# Best VW/TC Mod?



## Clouder (29/5/17)

Howzit guys!

I'm in the market for a new mod. My Pico melted it's brains a few months back so I'm back on my VTC. The VTC is starting to get tired, doesn't always want to charge either..

What are the recommended VW/TC Mods these days? Is it still the Pico?

I am rather interested in the Evic Primo 2, but I am worried that the dual battery setup will be heavy to lug around.


----------



## BioHAZarD (29/5/17)

Will unfortunately depend on how much you want to spend


----------



## aktorsyl (29/5/17)

I'm more curious how you got a Pico to fry its brains 
But also watching this thread with interest

Reactions: Funny 1


----------



## craigb (29/5/17)

Minikin v2 or fuchai duo 3

Both are dual batts but not at all a mission to carry around.

Reactions: Agree 1


----------



## Huffapuff (29/5/17)

Any Therion is awesome.

Reactions: Like 2


----------



## aktorsyl (29/5/17)

Wait, what's your budget?


----------



## craigb (29/5/17)

aktorsyl said:


> Wait, what's your budget?


Shhhh... Don't say the 'b' word

Reactions: Funny 1 | Optimistic 1


----------



## aktorsyl (29/5/17)

craigb said:


> Shhhh... Don't say the 'b' word


Lol I know the feeling.
But if we're going to start recommending Therions, then we can go all out

Reactions: Funny 2


----------



## Silver (30/5/17)

Clouder said:


> Howzit guys!
> 
> I'm in the market for a new mod. My Pico melted it's brains a few months back so I'm back on my VTC. The VTC is starting to get tired, doesn't always want to charge either..
> 
> ...



Hey @Clouder 

The guys have given some great suggestions above

I have found in my vaping that the dual battery mods suit me better because the batts last longer. Of course, they are a bit heavier but if you get a nice compact one then its not a problem. I also think the dual battery mods give you more flexibility of what you can fire up, especially dual coil devices. I find the single battery mods take a bit of strain with that.
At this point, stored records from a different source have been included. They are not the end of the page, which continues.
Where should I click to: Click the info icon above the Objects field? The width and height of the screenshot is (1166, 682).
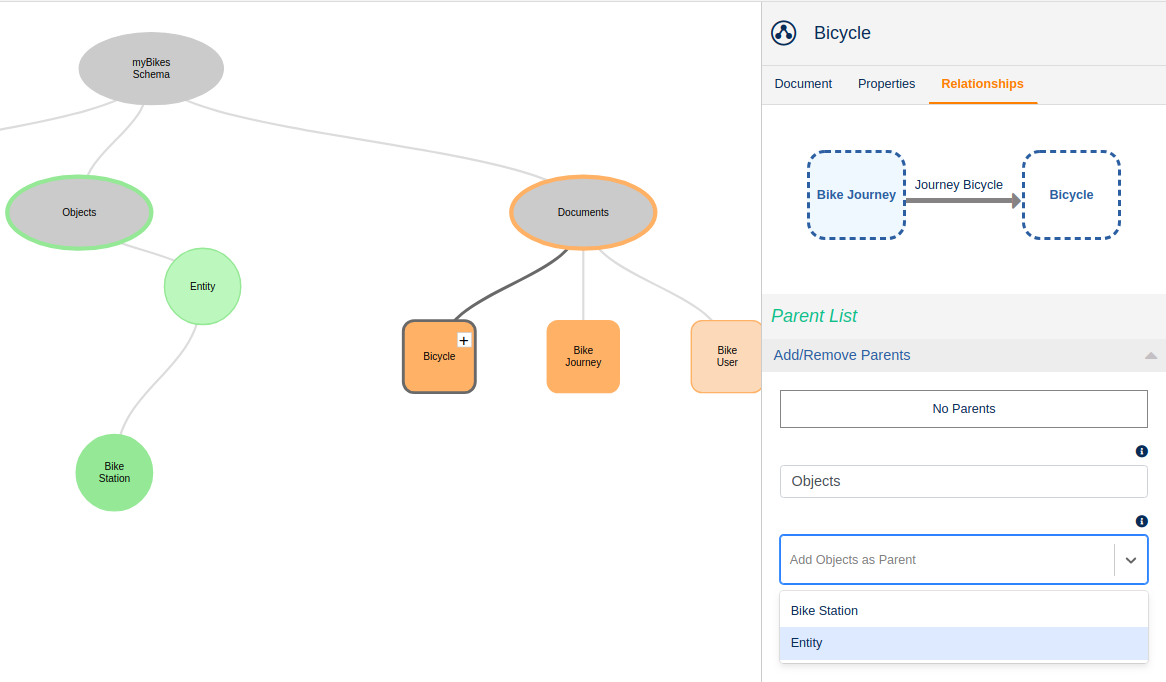click(x=1141, y=451)
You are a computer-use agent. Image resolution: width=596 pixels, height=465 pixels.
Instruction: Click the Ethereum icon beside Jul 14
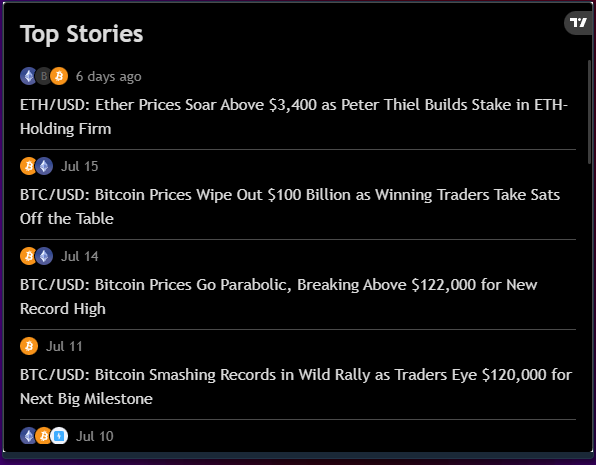coord(44,256)
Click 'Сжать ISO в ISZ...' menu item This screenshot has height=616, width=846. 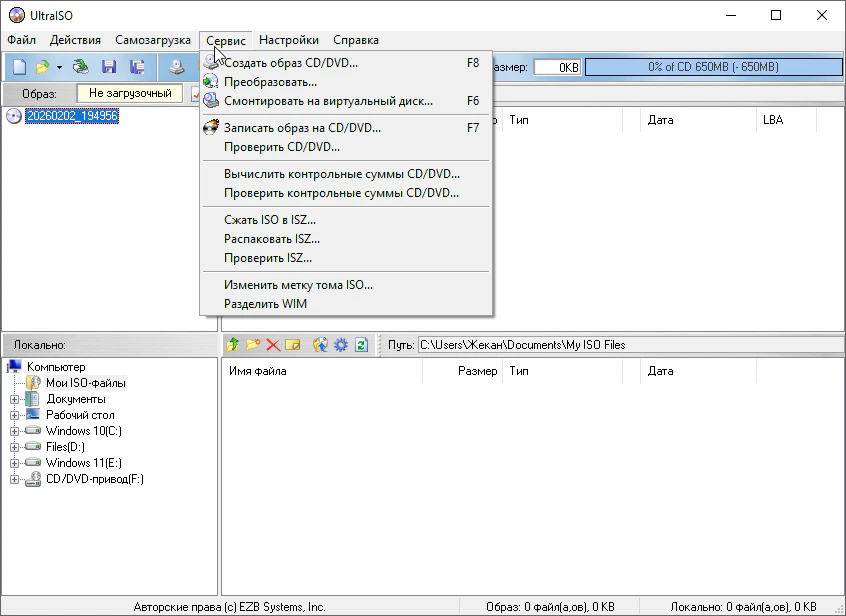[x=270, y=220]

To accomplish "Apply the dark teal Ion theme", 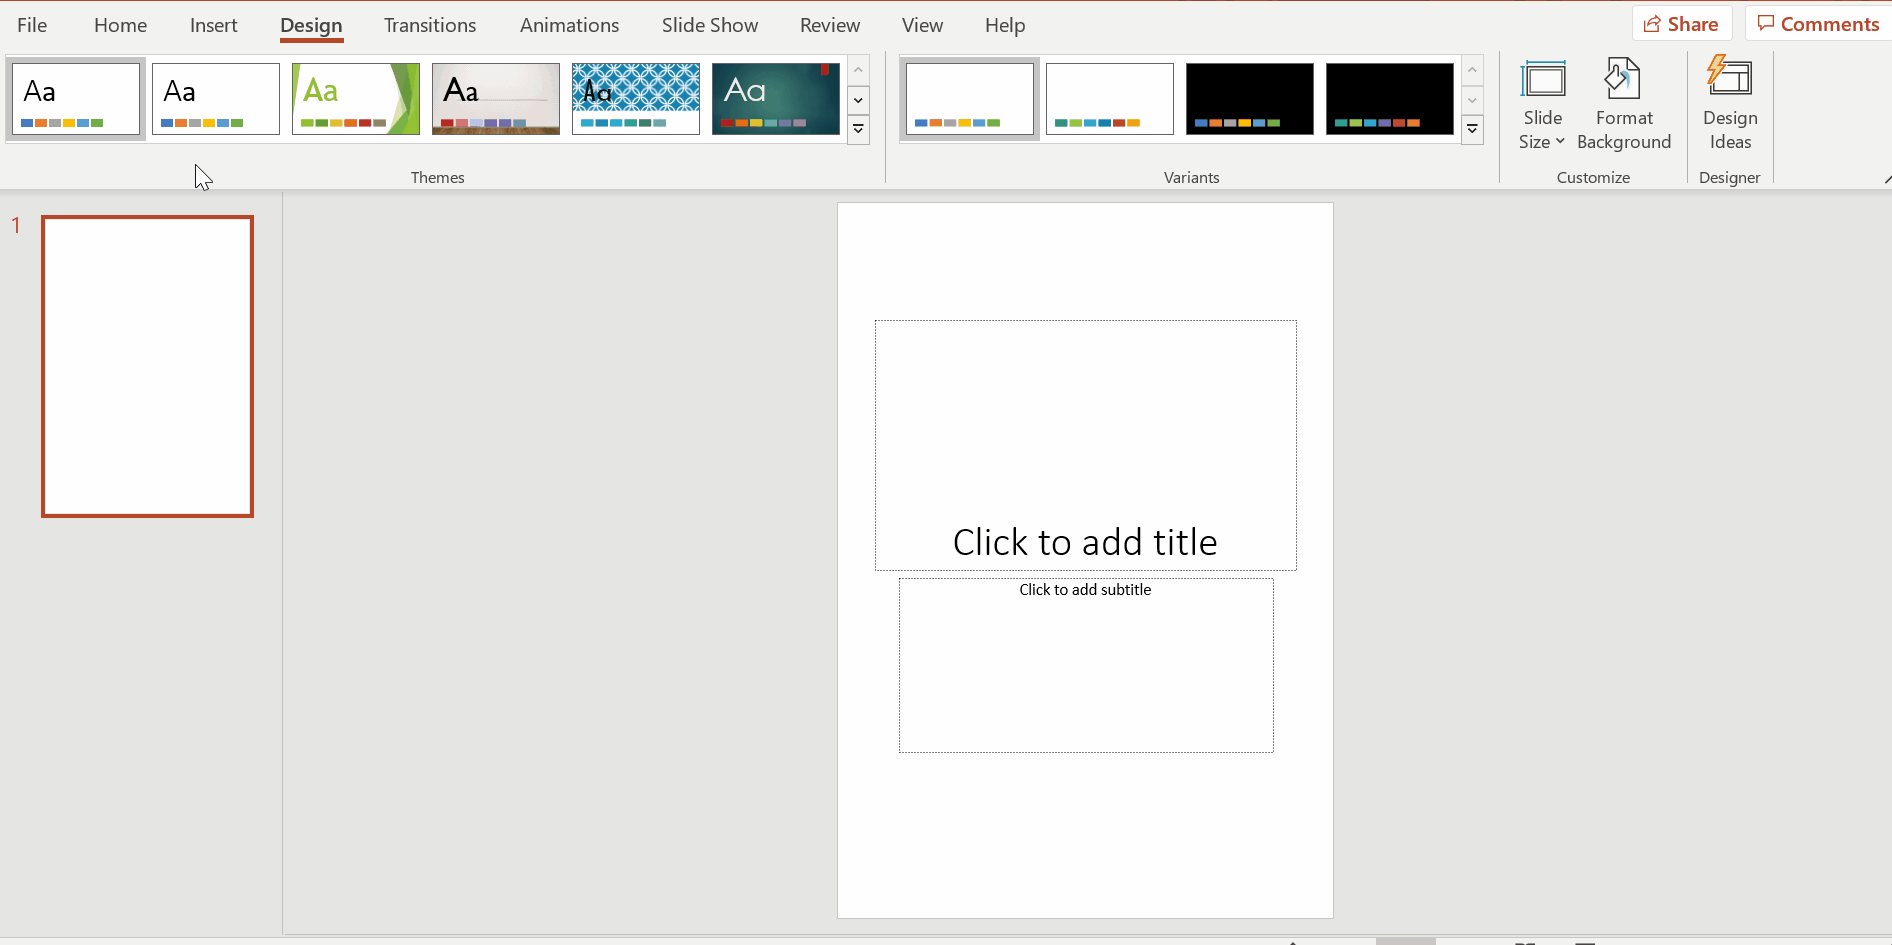I will [x=775, y=99].
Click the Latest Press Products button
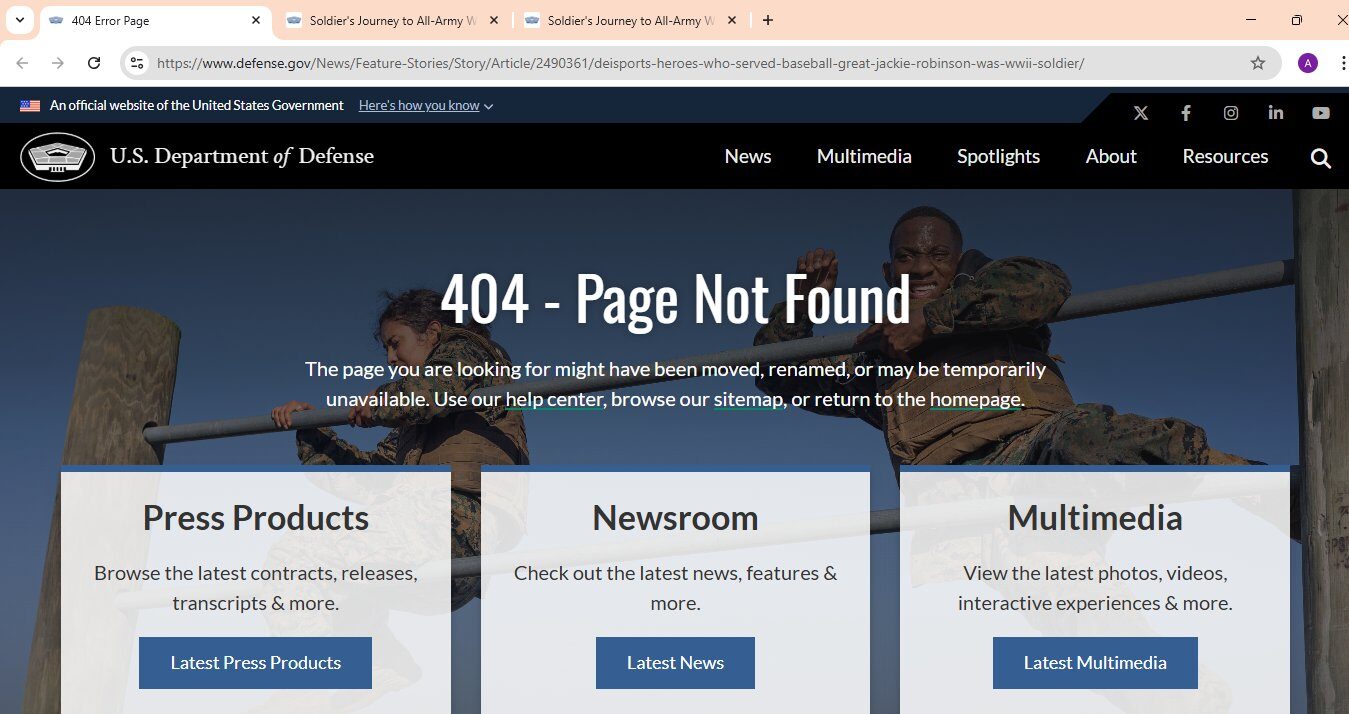This screenshot has height=714, width=1349. coord(255,663)
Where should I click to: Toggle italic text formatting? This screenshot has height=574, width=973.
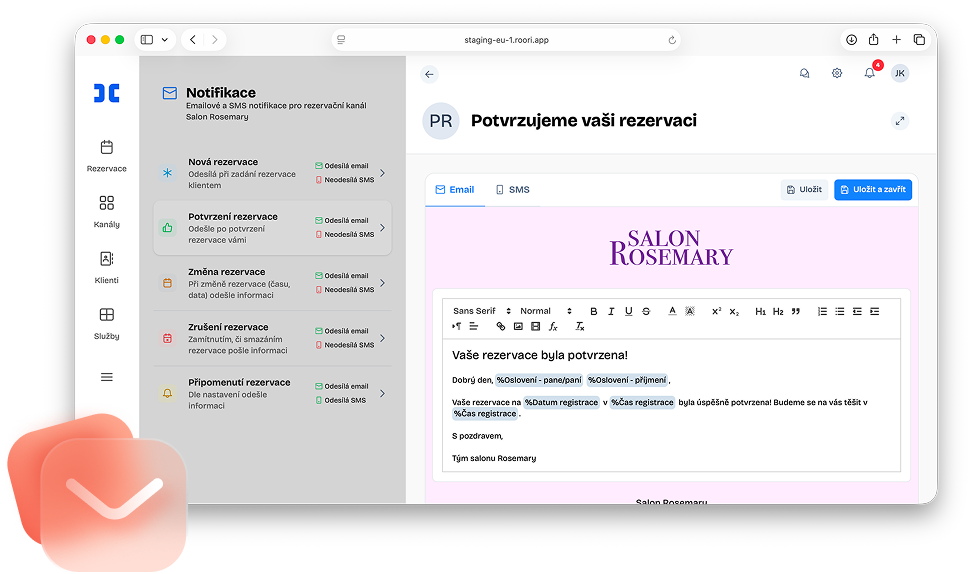click(x=611, y=311)
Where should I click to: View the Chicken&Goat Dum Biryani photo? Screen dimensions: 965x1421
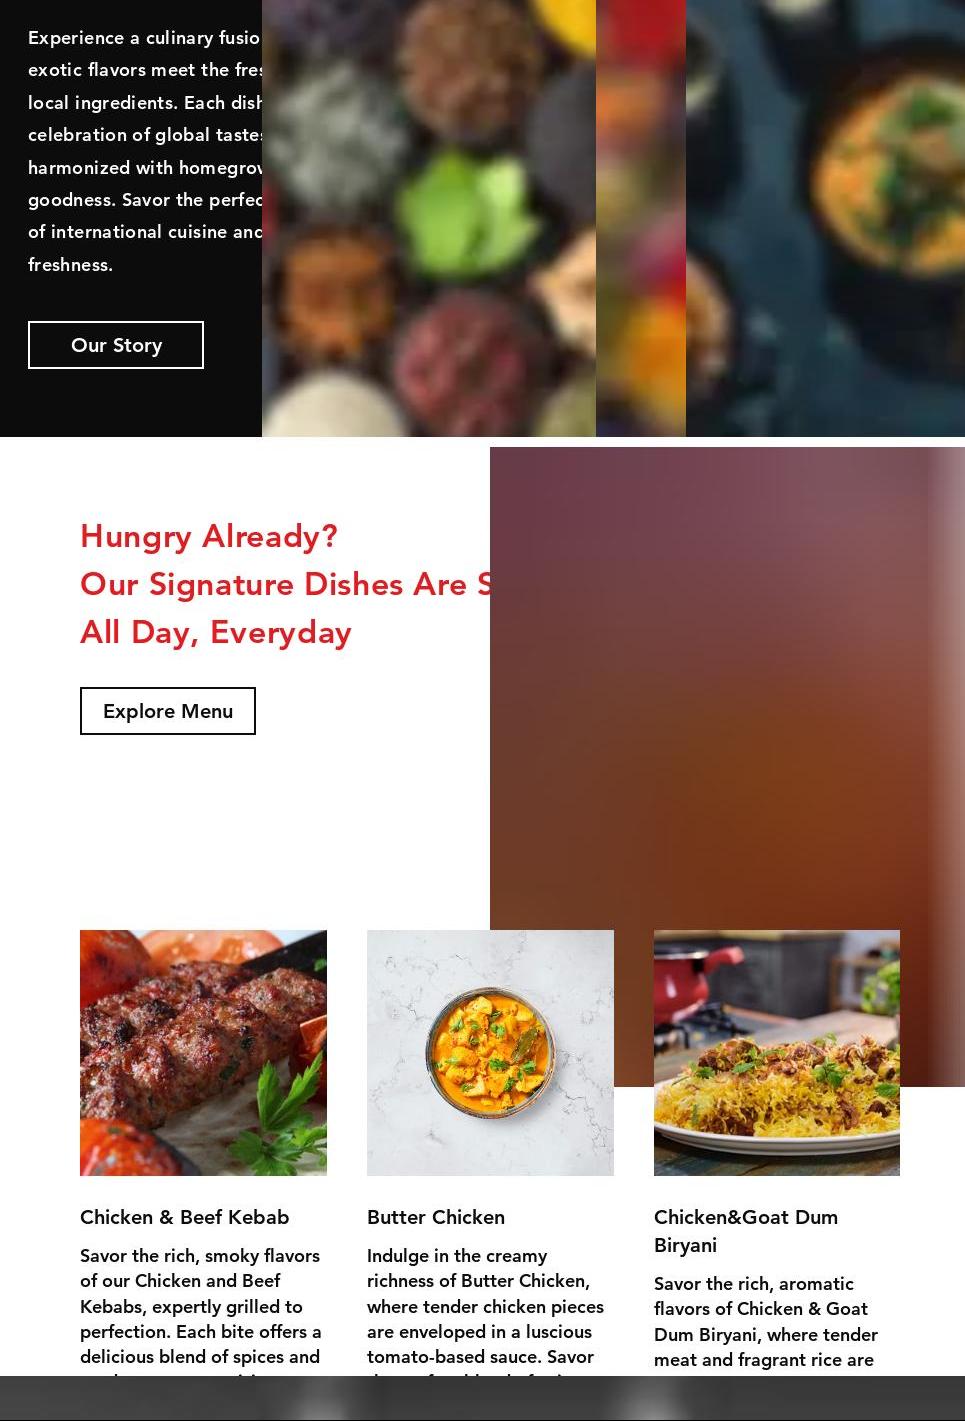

Cant advise you too well on the current mods because most of mine are quite old now. Lol. 

What tank and coil setup are you looking to power? And what is your preferred vaping style? That would also help us to advise you better.

Reactions: Informative 1


----------



## Clouder (30/5/17)

Thanx for your replies guys!

Firstly, the Pico just stopped working after 3 months! It didn't even have a scratch on it, I've never dropped it either. It just decided not to respond anymore. So it became a paperweight. I then gave it to @Casper who tranferred its casings to his Pico.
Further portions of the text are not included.